Auch wenn es kaum jemand öffentlich zugibt, die meisten Menschen hassen den Valentinstag. Männer vergessen ihn und müssen dafür die nächsten vier Wochen zu Kreuze kriechen und Frauen fühlen sich von der jahreszeitlich verordneten Zwangsromantik noch schlimmer unter Druck gesetzt als von der familiären Weihnachtseintracht.

Am Valentinstag muss offenbar alles in Herzform sein.
Foto: sxc.hu
Es wird immer wieder gern behauptet, der Valentinstag sei eine Erfindung der Floristen, was diese natürlich leugnen, um sogleich auf eine alte römische Tradition zu Ehren der Göttin Juno und auf einen hingerichteten Katholiken zu verweisen. Dabei wird verschwiegen, wer in Wirklichkeit hinter dieser perfiden Tradition steckt: Der »Verein zur Förderung von Ehe und Fortpflanzung«, dessen deutsche Abteilung in einem verschneiten kleinen Örtchen in Niederbayern seinen Hauptsitz hat.
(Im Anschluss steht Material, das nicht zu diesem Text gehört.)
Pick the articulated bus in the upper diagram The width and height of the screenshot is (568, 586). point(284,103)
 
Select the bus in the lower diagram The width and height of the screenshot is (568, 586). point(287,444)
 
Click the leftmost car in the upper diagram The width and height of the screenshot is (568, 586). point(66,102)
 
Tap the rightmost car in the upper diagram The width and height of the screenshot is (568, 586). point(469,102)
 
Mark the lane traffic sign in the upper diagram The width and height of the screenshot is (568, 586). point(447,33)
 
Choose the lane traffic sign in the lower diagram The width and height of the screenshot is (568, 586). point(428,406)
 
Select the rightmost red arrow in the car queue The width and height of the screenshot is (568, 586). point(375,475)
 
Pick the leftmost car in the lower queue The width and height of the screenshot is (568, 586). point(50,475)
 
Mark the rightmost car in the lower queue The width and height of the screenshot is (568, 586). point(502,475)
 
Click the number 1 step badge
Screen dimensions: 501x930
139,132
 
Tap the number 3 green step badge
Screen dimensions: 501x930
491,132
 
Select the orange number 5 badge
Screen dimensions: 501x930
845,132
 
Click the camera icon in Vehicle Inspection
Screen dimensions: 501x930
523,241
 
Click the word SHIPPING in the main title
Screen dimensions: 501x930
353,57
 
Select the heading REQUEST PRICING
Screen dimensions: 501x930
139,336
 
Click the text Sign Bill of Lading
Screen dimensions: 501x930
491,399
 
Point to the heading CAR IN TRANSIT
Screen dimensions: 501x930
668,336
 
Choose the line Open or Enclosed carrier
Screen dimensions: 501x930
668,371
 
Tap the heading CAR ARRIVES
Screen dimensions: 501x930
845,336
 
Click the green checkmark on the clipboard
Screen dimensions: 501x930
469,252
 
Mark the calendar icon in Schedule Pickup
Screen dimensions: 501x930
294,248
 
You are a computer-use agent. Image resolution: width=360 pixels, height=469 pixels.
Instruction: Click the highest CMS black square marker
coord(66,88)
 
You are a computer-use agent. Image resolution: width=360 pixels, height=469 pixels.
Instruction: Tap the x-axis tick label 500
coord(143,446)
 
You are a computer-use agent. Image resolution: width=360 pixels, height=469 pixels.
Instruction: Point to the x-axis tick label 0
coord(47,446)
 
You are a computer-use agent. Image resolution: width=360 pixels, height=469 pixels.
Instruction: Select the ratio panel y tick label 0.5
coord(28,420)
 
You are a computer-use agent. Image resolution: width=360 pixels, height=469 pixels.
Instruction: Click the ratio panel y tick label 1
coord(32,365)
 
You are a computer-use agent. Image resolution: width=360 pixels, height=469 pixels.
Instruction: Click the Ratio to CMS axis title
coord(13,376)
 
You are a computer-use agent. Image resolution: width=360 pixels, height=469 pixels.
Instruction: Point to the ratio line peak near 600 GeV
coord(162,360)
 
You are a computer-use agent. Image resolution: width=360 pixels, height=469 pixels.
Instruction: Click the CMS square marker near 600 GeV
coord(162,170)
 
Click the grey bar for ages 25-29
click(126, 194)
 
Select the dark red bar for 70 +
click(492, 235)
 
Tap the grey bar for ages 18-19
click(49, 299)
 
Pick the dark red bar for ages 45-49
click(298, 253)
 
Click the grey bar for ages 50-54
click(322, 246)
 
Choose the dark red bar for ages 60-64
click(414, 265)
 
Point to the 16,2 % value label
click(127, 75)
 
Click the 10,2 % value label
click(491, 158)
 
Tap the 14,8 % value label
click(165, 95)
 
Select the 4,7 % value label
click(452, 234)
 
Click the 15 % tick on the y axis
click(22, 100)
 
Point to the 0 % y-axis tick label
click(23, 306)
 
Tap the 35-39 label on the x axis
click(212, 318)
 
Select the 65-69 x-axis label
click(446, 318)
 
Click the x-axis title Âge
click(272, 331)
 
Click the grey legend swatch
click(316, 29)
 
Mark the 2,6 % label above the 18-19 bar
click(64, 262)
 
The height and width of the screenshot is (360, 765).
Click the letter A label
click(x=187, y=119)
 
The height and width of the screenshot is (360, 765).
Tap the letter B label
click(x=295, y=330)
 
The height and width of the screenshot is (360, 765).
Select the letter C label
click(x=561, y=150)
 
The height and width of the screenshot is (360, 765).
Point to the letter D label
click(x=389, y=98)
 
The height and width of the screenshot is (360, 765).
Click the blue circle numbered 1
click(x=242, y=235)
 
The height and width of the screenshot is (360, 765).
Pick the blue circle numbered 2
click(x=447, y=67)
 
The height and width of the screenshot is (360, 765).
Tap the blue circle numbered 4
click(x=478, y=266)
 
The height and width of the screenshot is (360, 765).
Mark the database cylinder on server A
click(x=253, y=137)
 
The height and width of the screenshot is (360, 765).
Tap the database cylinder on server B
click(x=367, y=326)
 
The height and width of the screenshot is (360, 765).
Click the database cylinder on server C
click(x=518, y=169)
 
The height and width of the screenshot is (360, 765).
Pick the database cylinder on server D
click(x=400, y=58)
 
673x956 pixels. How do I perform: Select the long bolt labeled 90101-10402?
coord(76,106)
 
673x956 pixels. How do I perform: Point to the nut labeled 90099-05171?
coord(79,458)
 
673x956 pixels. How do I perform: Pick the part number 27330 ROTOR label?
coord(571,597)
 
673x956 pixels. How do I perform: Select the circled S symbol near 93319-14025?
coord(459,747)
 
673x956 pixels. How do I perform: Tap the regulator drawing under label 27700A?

Gegründet wurde der Verein vor etwa 80 Jahren in den USA, als sich dort erstmals sehr zarte Keime des Aufbegehrens von Frauen zeigten, die ihr höchstes Glück nicht in der Mutterschaft sahen. Um den Fortbestand des westlichen Teils der Menschheit besorgt, tüftelten die Väter des Valentinstages einen Plan aus, um fortan alleinstehende Frauen mindestens einmal im Jahr öffentlich zu demütigen.

Unterstützung fanden sie sofort in geschäftstüchtigen Floristen und Gastronomen, die sich zusammenfanden um den 14. Februar erst landesweit, dann international in ein rosenrotes Licht komplett mit Weichzeichner zu tauchen. Und nur wer bereits einen liebenden Partner vorweisen kann, bzw. sich umworben auf dem Weg zur Verpaarung befindet, darf teilnehmen an der allgemeinen Glückseligkeit.

Der Verein schaffte es innerhalb kurzer Zeit, den sozialen Druck bereits in den Schulen zu etablieren. Der Popularitätsgrad und damit auch das Gefühl, etwas richtig gemacht zu haben, bemaß sich bald an der Anzahl der Karten, die heimliche Verehrer einem Mädchen zum Valentinstag schickten – und die sie hinterher unter altersgerechtem Gekicher rumzeigen konnte. Heute werden die Karten zwar meist durch SMS mit schaurigem Herzlogo ersetzt, aber das Prinzip ist geblieben.

Und wenn's schiefläuft mit dem Date...
Foto: sxc.hu
Eine erwachsene Frau soll, wenn es nach dem Willen des Vereins geht, in Grund und Boden versinken müssen, wenn ihr nicht demonstrativ ein üppiges Blumenbouquet ins Büro geschickt wird. Außerdem ist es rund um den Valentinstag für einen Menschen schlicht nicht möglich, allein essen zu gehen. Alle Restaurants haben plötzlich nur noch Zweiertische, servieren ausschließlich romantische Partnermenüs und sind sich meist nicht mal zu schade, das Essen mit aufdringlicher Herzchendekoration zu versehen.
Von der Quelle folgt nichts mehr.